Merged cells should not be used in tables. They can be confusing for screen reader users who expect one row and/or column header for each cell.
- A screen reader user will usually start with the first cell (A1), so this is a good place to put important information about the sheet.
- Be careful with empty rows and columns. While they may sometimes be necessary to visually separate data, they can cause a screen reader user to think the sheet has ended, even when it has not.
Images and Charts
- While images can be given alternative text in the same way as other Office tools (see other cheat sheets), they can sometimes introduce reading order issues and should typically not be added to spreadsheets.
- Charts cannot be given alternative text. Ensure the data used to create the chart is available and clearly structured, and preferably precedes the chart.
- Spell check is not automatic as it is in Word/PowerPoint. Make sure to spell check each sheet.
- Do not use color alone to convey information.
If your spreadsheet includes tables, there is a special way to add table ‘header’ information that will be read in some screen readers. Tables can be identified with formula names of Title, TitleRegion, and others.
- These formulas do not update when the table changes, so be sure your table is complete first.
- This only works for a single level of headers. Complex tables will need to be simplified or restructured.
One table per sheet:
For sheets with one table only, select the cell in the upper-left corner of the table (not the table title).
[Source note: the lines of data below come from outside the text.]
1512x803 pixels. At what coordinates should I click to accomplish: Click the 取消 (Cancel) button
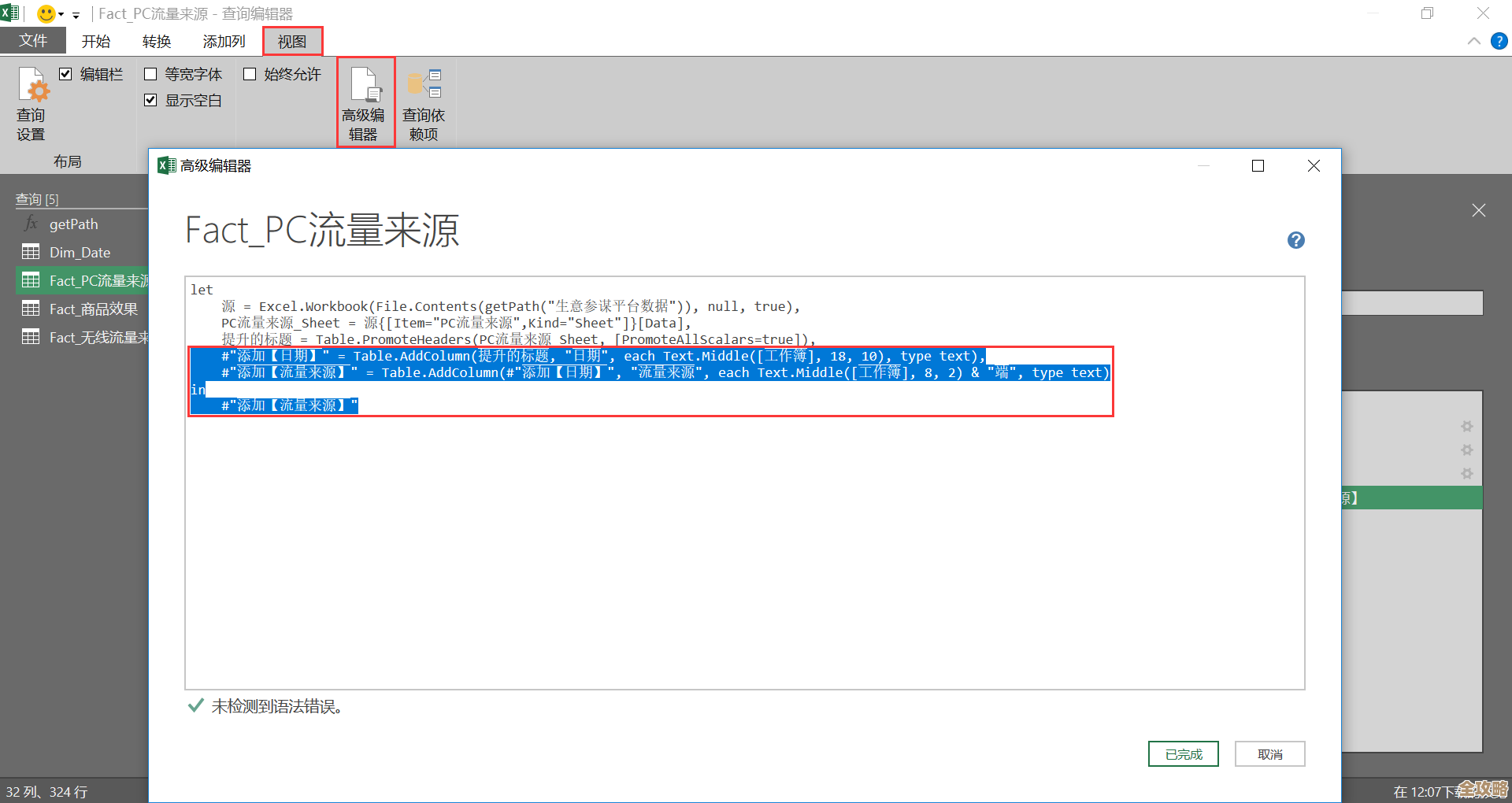1269,753
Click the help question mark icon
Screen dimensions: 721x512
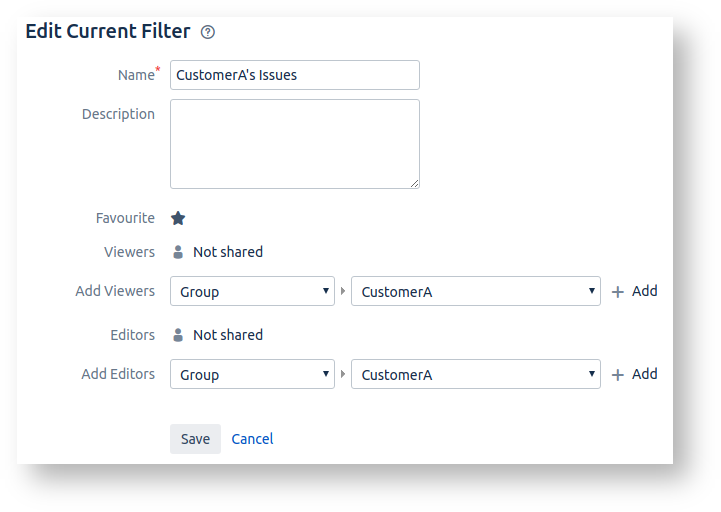click(208, 32)
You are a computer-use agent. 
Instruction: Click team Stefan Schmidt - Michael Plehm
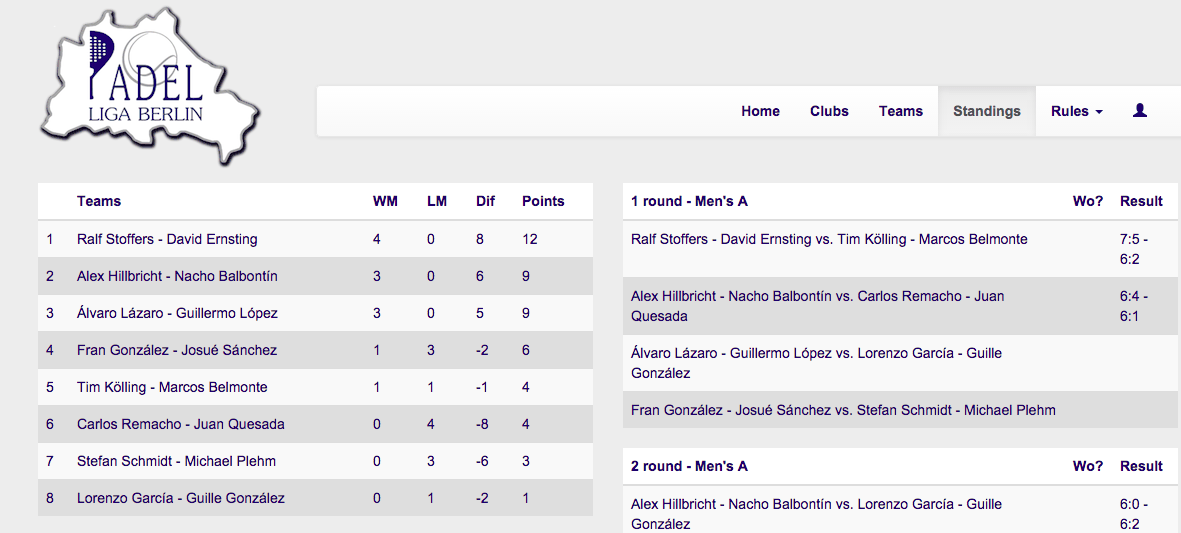pos(176,461)
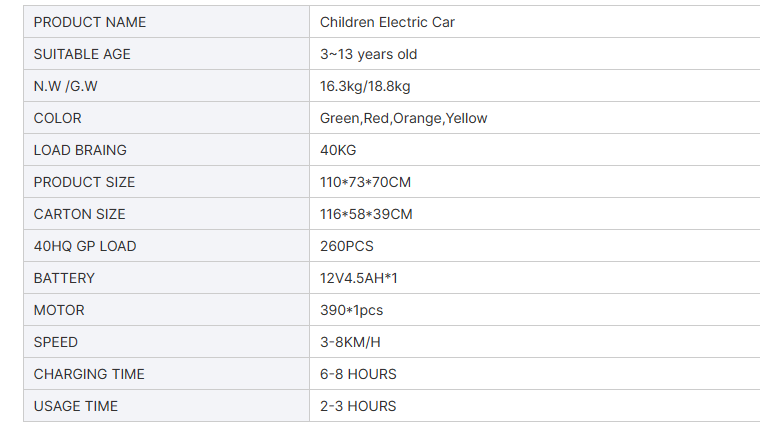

In Windows, select Formulas> Define Name and the New Name dialog opens. In Mac, select Insert> Name> Define and the Define Name dialog opens.
In the Name field, replace the existing text with one of the following 3 values, depending on your table layout:
- If the table has column and row headers, enter Title
- If the table has row headers only, enter RowTitle
- For sheets with one table only, select the cell in the upper-left corner of the table (not the table title).
Don’t Confuse “Column” and “Row” headers. Remember that ColumnTitle is for vertical headers and RowTitle is for horizontal headers. Also be sure to type RowTitle or ColumnTitle as one word, without a space.
After entering the correct value in the Name field, select Ok. Although the initial text is still visible, accessibility information has been added for a screen reader user.
Only add a Name to the first cell in the table. Do not repeat this step for other header cells within the same table.
Multiple tables per sheet:
If a single sheet has multiple tables, if the table has sortable columns, or if you want to specify an explicit beginning and end of a table, you need to use TitleRegion.
Select the cell in the upper-left corner of the table (not the table title). In Windows, select Formulas> Define Name and the New Name dialog opens. In Mac, select Insert> Name> Define and the Define Name dialog opens.
In the Name field, enter TitleRegion followed by the following 4 values (no spaces, separated by periods):
- Unique number within the sheet (e.g., 1 for the first table)
- First (upper-left) cell in the table (e.g., A2)
- Last (lower-right) cell in the table (e.g., C5)
- Sheet number (e.g., 2 for the second tab in the workbook)
The above table Name would be TitleRegion1.A2.C5.2
Note: RowTitleRegion or ColumnTitleRegion can be used for tables that only have row or column headers.
After entering the correct value in the Name field, select Ok. This table is now accessible. Repeat this process for every table on the sheet, remembering to select the upper-left corner cell of each new table.
Deleting formula names
You may occasionally create a formula name for the wrong field or give a single cell more than one name. These unnecessary formula names should be removed
- To remove formula names in Windows, select Formulas> Name Manager. In Mac select Insert> Name> Define.
- Then choose the desired name and select Delete.